The sleek, gently curving lines of this tobacco jar, which bring out the reflective quality of the silver to best effect, are typical of the eighteenth-century silver made in The Hague. The style was copied by silversmiths in other towns and cities and is regarded as one of the most original and successful expressions of the Rococo in the Netherlands. Frisian noble families who had a house in The Hague or held government posts there preferred, like the Frisian court, to get their silver in The Hague. Provincial silversmiths then made pieces in the same style. In consequence, we see the Hague influence not just in Friesland, but also in silver from Arnhem, Nijmegen, Zutphen, Middelburg and Maastricht.
There was a remarkable unanimity in the way Hague silversmiths like Engelbart Joosten, Gregorius van der Toorn, Isaac Samuel Busard and Leendert Brouwer used natural foliar ornaments on often plain, unfussy pieces.

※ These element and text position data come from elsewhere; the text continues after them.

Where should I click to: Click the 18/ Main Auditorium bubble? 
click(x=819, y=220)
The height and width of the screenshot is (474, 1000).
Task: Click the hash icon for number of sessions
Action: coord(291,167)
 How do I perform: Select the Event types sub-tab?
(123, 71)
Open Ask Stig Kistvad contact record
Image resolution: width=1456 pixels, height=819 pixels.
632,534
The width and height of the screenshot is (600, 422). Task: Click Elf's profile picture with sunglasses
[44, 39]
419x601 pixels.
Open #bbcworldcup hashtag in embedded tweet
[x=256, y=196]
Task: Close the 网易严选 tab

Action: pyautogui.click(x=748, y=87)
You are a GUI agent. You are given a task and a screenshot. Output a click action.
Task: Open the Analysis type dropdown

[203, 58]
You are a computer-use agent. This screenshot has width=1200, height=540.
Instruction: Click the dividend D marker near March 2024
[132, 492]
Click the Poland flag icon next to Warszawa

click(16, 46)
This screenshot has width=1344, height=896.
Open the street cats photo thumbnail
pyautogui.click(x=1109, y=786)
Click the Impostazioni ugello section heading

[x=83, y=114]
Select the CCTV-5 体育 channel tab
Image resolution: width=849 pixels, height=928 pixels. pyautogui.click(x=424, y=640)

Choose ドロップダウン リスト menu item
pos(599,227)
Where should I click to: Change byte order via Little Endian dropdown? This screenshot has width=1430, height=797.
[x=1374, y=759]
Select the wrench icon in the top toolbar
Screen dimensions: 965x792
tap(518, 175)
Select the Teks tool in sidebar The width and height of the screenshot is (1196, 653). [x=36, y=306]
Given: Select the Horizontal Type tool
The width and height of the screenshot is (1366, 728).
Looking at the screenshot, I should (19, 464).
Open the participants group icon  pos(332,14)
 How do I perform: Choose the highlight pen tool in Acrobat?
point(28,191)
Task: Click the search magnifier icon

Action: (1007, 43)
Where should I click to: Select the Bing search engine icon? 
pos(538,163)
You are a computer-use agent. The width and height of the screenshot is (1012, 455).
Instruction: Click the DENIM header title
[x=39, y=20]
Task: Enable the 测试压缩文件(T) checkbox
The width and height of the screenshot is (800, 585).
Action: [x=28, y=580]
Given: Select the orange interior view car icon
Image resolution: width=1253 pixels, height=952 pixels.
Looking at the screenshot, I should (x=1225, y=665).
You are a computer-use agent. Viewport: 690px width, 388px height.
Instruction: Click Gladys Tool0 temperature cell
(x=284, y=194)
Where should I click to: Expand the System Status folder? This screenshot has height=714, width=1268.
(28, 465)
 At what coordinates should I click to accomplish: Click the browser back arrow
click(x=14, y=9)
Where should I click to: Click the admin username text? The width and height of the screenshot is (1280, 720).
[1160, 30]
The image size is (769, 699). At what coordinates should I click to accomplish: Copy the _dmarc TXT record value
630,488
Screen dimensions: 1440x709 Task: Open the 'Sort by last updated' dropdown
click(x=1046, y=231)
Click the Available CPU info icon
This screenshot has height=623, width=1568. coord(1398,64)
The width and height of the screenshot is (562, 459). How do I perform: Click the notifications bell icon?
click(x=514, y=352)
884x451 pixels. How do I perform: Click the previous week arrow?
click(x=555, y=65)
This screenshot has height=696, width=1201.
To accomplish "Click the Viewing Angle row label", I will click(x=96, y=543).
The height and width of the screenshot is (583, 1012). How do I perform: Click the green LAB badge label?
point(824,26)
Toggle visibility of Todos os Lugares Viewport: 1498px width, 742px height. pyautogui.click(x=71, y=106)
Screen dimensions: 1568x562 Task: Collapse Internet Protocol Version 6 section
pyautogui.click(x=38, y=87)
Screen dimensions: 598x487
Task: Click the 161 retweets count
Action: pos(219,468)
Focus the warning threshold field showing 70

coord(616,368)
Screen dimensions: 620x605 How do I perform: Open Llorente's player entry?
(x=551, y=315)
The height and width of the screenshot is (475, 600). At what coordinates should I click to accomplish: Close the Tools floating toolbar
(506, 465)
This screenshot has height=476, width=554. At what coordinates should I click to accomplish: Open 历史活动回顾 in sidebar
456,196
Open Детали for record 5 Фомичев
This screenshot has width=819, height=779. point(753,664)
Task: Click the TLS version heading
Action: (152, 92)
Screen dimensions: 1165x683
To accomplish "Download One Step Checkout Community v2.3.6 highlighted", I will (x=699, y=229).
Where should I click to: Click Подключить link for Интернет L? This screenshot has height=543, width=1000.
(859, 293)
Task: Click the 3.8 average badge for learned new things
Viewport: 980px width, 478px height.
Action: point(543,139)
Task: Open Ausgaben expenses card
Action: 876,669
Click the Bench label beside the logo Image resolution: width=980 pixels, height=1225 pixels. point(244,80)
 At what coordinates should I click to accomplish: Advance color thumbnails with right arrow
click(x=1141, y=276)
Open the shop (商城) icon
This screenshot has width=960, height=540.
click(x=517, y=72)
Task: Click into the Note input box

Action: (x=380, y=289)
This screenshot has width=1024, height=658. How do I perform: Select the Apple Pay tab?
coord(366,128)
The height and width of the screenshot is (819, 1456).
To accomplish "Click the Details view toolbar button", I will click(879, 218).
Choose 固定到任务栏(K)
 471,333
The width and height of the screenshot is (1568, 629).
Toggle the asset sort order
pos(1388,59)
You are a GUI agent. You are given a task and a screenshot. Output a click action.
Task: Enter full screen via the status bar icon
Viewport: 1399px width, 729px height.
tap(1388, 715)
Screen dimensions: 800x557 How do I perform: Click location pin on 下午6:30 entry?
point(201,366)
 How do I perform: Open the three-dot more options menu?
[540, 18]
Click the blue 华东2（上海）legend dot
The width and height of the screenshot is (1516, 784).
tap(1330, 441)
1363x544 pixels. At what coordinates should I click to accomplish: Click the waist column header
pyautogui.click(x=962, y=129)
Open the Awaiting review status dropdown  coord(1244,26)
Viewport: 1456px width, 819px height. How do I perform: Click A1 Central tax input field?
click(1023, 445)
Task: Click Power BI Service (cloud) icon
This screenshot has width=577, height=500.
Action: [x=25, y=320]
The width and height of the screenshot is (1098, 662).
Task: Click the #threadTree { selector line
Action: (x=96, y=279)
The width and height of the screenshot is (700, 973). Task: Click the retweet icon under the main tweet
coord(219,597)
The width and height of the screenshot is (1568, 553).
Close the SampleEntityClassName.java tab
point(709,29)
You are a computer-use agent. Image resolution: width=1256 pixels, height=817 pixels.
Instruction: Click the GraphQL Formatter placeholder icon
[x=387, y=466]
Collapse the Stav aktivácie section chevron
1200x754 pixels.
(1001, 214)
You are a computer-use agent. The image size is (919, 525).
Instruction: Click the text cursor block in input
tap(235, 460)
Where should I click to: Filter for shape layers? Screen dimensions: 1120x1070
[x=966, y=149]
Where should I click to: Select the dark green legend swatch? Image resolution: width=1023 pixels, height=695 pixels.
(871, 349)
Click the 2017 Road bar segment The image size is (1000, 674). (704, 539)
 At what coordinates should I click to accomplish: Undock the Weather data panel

It meant that silver services could easily be put together from the work of several different Hague silversmiths.

Leendert Brouwer

The Hague gold- and silversmith Leendert Brouwer married Maria van Can in the Catholic church in Oude Molstraat in 1760. On 20 October of the same year he was entered in the book of oaths. In 1800 he bought a house in Vleersteeg, selling it in 1804. In1808 he bought a house in St Annastraat. Most of Brouwer’s output was table silver and there are a number of examples of his work in the collection in the Haagse Kunstmuseum. This museum also has a rather later tobacco jar by Brouwer.

Marked on the underside with the Hague city assay office mark, the Dutch lion, the date letter B for 1773 and the maker’s mark L.B beneath a crown.